If the current layer (e.g. RPC) happens to offer sufficiently detailed tracing, lower HTTP/DNS/TCP/UDP layers do not need to be traced when invoked with this library. This need is heighten by the use of server/client spans, which AFAIK needs to remove spans in between them. (#526).

(1) has come up in #173

(2) has been a problem in opentelemetry-js (https://github.com/open-telemetry/opentelemetry-js/issues/332) HTTP-based exporters, since the Node.js stdlib is instrumented globally. The solution in that has was adding a special HTTP header x-opentelemetry-outgoing-request headers, that the http instrumentation ignores. In essence it uses HTTP headers as a poor-man's context API. (This may not scale to other APIs.)

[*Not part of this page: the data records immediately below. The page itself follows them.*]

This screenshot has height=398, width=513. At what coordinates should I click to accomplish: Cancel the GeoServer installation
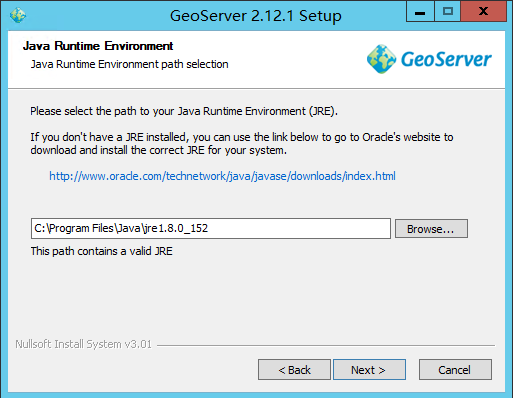(455, 370)
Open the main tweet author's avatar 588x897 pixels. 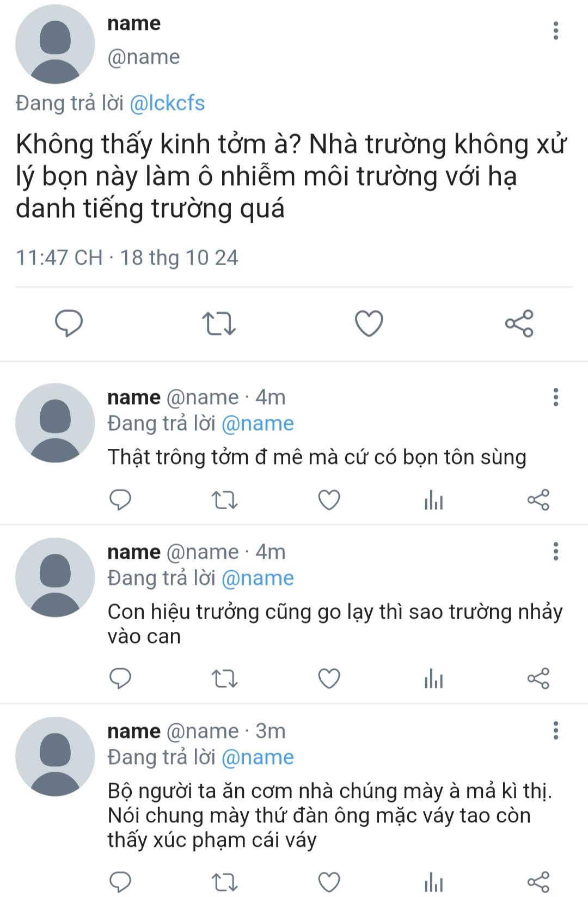point(55,44)
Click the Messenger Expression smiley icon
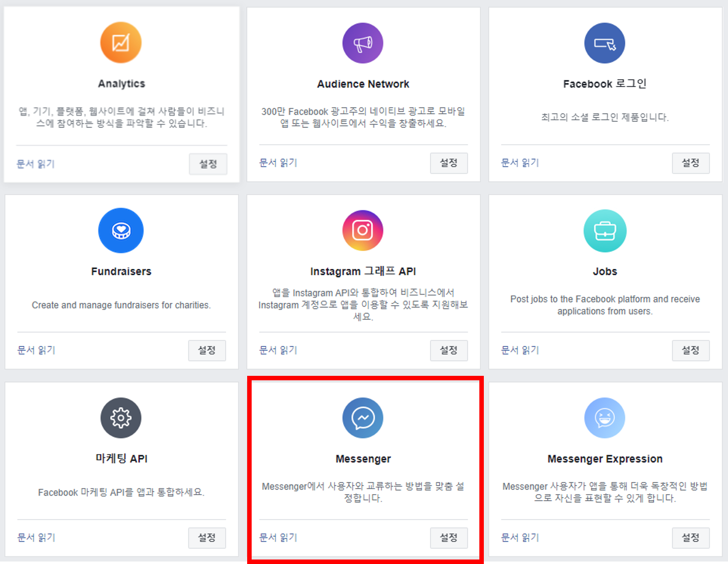The image size is (728, 564). coord(605,418)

It would be nice to cut off all automatic tracing "below this current scope" by setting a context key. The default tracer implementation would create no-op spans if the context disables spans.

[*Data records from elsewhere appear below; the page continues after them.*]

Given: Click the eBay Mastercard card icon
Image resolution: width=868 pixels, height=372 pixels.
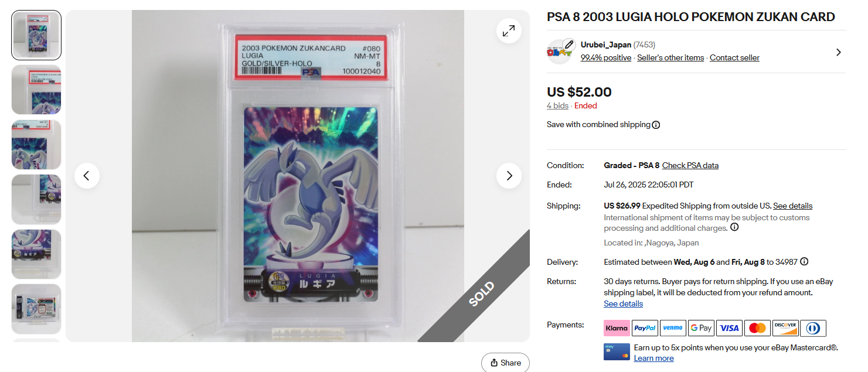Looking at the screenshot, I should (x=617, y=352).
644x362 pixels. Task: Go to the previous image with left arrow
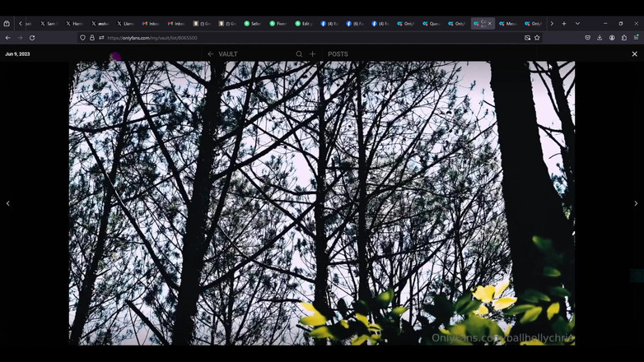(8, 203)
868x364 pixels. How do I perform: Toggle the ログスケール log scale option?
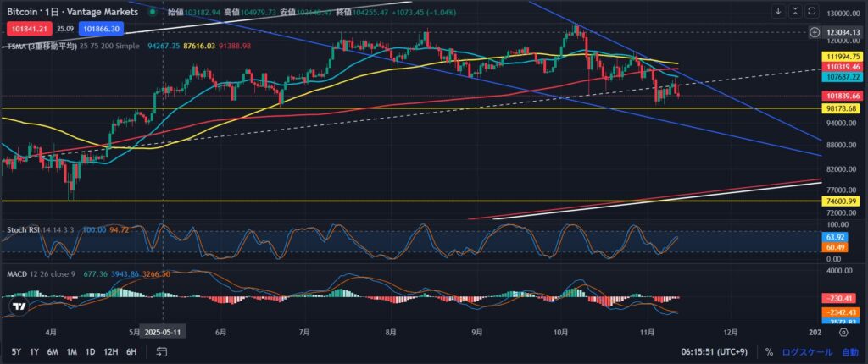click(805, 351)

EDIT: Case (1) may call for sampling, rather than full disabling.

api after-ga context trace

Source

pauldraper

👍1

Most helpful comment

Why do the instrumentations check? Would you not just have the tracer check the context and return a non-reporting span?

dyladan on 30 Mar 2020

👍2

All 23 comments

OpenTelemetry Ruby does this and I really like the idea

dyladan on 28 Mar 2020

👍1

See the Python solution, which I think is rather elegant: https://github.com/open-telemetry/opentelemetry-python/pull/181 (updated in https://github.com/open-telemetry/opentelemetry-python/pull/395 for OTEP 66).

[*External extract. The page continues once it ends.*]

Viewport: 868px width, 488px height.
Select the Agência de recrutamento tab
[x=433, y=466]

You introduce a conventional context variable "suppres_instrumentation" that all instrumentations check and the span processors set to true while exporting.

Oberon00 on 30 Mar 2020

Why do the instrumentations check? Would you not just have the tracer check the context and return a non-reporting span?

dyladan on 30 Mar 2020

👍2

That would also work, but personally I prefer the more explicit no-magic approach here. Also, the instrumentation overhead can be further reduced if the instrumentation checks manually and shortcuts, instead of doing all the usual instrumentation with a no-op Span. Checking Span.IsRecording would probably work in most cases though.

Oberon00 on 30 Mar 2020

I think that is the primary use for the isRecording flag. I just prefer to only have to implement such things in a single place so that there is less risk of forgetting. I'm playing around with such an implementation in JS right now and I set the context in the span processor, then return non-recording spans from the tracer if that context is set. It works well and required very few changes.

dyladan on 30 Mar 2020

👍1

@toumorokoshi @codeboten FYI

Oberon00 on 30 Mar 2020

I agree with @dyladan .

(A) The tracer is already managing context (activeSpan, withActiveSpan).

(B) Fewer places is better.

pauldraper on 31 Mar 2020

@pauldraper The tracer will stop "managing" context but it will still need to access the context when creating a new span, see #527

Oberon00 on 31 Mar 2020

👍1

Hi, another opentelemetry-python contributor chiming in, thanks @Oberon00!

Why do the instrumentations check? Would you not just have the tracer check the context and return a non-reporting span?

I think have the tracer check the flag is a good idea. I don't think it's too much magic, and comes at the benefit of not having to require instrumentation authors to implement this pattern. We can control this behavior on the sdk level, which enables stronger guarantees on behavior consistency.

I think that is the primary use for the isRecording flag.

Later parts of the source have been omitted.